SAVOIRS PARTAGÉS
Ella Maillart, Olivier Weber, général Marbot, Odile Roynette, Benoît Rondeau, Moustapha Safouan, Philippe Artières et Dominique Kalifa, Marc Giraud, Alain Jaubert, Comité invisible, Franz Boas
D’AVENTURES ET DE VOYAGES…
On connaît les Ryszard Kapuscinski, les Jack Kerouac, les Nicolas Bouvier, les Sylvain Tesson… Mais le nom d’Ella Maillart, pourtant leur soeur de plume et d’aventure, reste encore méconnu. Quelle injustice ! Formidable aventurière, mais aussi photographe, guide et journaliste de grand talent, la Suissesse n’a rien à envier à ses confrères écrivains voyageurs au masculin. De toute urgence, il faut partir à la découverte de son oeuvre, avec pour boussole sa très belle autobiographie ( Croisière et
caravanes) ainsi qu’avec l’aide du grand reporter Olivier Weber : dans Je suis de nulle part : Sur les
traces d’Ella Maillart, l’ancien correspondant de guerre retrace le passionnant parcours de l’intrépide exploratrice, qui traversa les régions les plus reculées de la planète, tantôt à skis, tantôt en bateau à voile, à cheval et même à dos de chameau.
Née en 1903 à Genève, Ella Maillart grandit au bord du lac Léman dans une famille de la bourgeoisie helvétique, entre un père marchand de fourrure et une mère danoise et excentrique, qui emmène sa fille sur les pistes dès son plus jeune âge. Liée d’amitié avec Hermine de Saussure, (surnommée « Miette »), l’adolescente pratique la voile, se passionne pour la navigation, gagne des régates et, déjà, rêve de prendre le large. A 20 ans, elle représente la Suisse aux Jeux olympiques de Paris et, quelques mois plus tard, embarque à bord de la Perlette pour voguer pendant six mois sur la Méditerranée. Embauchée en qualité de mousse sur plusieurs navires anglais, elle travaille et bientôt, avec trois autres filles, trois camarades aventurières, sillonne les côtes françaises, met le cap sur la Sardaigne, la Sicile, les îles Ioniennes…
Mais ce n’est qu’en 1930 que sonnera l’heure du premier grand voyage au- delà des frontières de l’Europe. A Berlin, une rencontre avec des émigrés russes lui donne l’envie de faire des reportages dans ce nouveau pays qu’est l’URSS. Financièrement soutenue par la veuve de Jack London, là voilà qui saute dans un train pour Moscou. Hébergée sur place par la comtesse Tolstoï, elle arpente la ville puis part traverser, à pied, le Caucase et la Svanétie. Sans jugement ni idéologie politique, elle observe et note ce qu’elle voit, tel un « tambour enregistreur ». « Vivre avec eux, toucher des êtres vivants et me moquer des statistiques, voilà ce que je veux avant tout », confiet-elle dans le splendide récit de ses aventures, Parmi la jeunesse russe, qui lui valut d’être attaquée et accusée de bolchevisme…

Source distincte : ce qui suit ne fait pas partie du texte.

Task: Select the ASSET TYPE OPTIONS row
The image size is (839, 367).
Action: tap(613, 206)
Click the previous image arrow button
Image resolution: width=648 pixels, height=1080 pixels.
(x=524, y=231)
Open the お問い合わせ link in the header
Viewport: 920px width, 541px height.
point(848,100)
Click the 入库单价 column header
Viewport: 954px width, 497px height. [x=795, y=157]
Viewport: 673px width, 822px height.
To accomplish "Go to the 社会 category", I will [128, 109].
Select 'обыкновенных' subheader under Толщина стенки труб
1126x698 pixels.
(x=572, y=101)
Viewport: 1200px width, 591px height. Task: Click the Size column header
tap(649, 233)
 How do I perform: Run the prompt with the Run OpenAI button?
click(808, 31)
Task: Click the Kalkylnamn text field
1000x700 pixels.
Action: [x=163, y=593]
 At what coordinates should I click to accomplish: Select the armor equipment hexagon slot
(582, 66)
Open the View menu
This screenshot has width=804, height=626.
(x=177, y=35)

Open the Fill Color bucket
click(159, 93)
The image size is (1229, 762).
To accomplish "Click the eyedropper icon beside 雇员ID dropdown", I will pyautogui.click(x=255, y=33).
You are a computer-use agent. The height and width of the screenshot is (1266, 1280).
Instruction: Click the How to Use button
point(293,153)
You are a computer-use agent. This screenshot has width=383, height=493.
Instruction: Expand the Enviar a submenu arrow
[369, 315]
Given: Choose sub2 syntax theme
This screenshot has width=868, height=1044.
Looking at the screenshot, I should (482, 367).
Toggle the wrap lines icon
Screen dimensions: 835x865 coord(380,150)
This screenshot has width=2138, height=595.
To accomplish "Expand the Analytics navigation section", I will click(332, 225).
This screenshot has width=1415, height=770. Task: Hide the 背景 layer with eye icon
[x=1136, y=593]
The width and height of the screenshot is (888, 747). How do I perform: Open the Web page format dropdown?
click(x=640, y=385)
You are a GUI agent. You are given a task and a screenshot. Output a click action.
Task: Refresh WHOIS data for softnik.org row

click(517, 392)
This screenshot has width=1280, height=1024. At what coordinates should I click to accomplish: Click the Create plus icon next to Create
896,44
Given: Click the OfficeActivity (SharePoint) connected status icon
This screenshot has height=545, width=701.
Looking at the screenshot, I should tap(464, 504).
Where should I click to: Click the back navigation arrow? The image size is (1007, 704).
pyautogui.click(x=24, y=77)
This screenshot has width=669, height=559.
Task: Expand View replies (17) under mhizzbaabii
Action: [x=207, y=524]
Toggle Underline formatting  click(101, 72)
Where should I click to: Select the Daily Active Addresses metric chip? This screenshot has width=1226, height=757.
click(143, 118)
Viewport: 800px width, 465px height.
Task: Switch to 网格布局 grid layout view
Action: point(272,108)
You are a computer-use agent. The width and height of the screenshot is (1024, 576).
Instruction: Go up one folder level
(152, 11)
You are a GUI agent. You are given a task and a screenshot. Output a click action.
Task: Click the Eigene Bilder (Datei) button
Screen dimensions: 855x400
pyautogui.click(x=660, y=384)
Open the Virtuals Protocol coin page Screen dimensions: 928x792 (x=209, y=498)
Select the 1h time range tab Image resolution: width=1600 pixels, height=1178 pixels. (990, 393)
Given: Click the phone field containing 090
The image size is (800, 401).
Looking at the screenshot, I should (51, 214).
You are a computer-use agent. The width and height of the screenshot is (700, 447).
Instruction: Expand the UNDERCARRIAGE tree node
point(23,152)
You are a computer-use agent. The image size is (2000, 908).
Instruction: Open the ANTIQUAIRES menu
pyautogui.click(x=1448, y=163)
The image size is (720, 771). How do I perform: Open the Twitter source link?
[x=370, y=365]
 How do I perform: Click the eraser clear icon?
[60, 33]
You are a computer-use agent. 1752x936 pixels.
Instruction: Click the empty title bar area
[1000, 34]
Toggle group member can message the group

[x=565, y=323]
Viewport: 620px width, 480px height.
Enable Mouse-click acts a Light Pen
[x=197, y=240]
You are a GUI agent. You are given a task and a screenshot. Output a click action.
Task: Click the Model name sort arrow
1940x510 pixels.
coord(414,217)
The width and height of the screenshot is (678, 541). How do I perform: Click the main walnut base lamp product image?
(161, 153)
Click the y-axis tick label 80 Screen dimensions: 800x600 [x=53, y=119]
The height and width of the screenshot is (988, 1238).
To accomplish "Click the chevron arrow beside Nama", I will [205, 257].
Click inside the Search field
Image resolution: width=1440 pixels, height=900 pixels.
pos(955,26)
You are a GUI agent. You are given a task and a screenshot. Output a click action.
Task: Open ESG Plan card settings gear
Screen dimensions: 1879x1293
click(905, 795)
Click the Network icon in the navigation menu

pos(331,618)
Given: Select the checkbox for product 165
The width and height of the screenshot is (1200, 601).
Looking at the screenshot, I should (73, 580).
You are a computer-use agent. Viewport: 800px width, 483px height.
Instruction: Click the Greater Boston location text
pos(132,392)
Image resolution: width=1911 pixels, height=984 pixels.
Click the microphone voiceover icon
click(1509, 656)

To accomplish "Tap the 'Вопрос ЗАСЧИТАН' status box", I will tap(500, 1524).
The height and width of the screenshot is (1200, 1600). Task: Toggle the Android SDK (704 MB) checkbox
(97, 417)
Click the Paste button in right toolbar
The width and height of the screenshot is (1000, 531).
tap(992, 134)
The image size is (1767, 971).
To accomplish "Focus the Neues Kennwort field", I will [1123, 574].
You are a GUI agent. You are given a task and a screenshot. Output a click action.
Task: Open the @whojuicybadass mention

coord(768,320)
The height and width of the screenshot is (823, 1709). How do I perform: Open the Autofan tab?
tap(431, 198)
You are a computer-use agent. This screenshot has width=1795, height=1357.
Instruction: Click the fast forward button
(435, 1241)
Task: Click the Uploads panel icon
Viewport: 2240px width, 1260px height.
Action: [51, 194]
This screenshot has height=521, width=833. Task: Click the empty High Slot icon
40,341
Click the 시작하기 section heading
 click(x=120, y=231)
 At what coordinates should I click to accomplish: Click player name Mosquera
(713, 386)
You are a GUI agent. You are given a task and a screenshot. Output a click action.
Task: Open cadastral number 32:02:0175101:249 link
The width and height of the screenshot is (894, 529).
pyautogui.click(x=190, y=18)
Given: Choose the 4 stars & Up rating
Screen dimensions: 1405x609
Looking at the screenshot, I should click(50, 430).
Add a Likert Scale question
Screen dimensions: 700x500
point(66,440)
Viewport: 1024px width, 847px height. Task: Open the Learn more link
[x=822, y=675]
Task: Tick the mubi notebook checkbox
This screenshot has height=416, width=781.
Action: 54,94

De retour en Europe, elle ne tient plus en place et repart presque aussitôt pour l’Asie centrale. Là, voyageant sans permis, bravant les multiples dangers, elle va à la rencontre des Kirghiz, des Ouzbeks, des Kazakhs. « La vie des nomades me captive. Leur instabilité m’attire, je la sens mienne comme celle des marins. » Publié en 1934 et aussitôt traduit en anglais,
Des monts Célestes aux sables Rouges la consacre dans la cour des plus grands reporters de son temps. Parcourant désormais la planète à la sueur de sa plume, elle se rend en Afghanistan, en Iran, en Libye, en Turquie… Et en Inde, où elle passe les années de la Seconde Guerre mondiale et se passionne pour le bouddhisme et l’hindouisme. Chaque voyage devient un pas vers une vie complète, spirituelle et harmonieuse dont témoignent ses textes et ses photographies ramenés du Népal ( Au pays des Sherpas, Zoé). En quête de vérité et d’« inconnu lointain », la globe-trotteuse finira par jeter l’ancre à Chandolin, un petit village haut perché dans les Alpes suisses. Auteur de quelquesuns des plus beaux textes de la littérature de voyage, elle affirmait pourtant ne pas aimer écrire, car « on n’arrive pas à exprimer les choses les plus importantes et qui demeurent insaisissables ».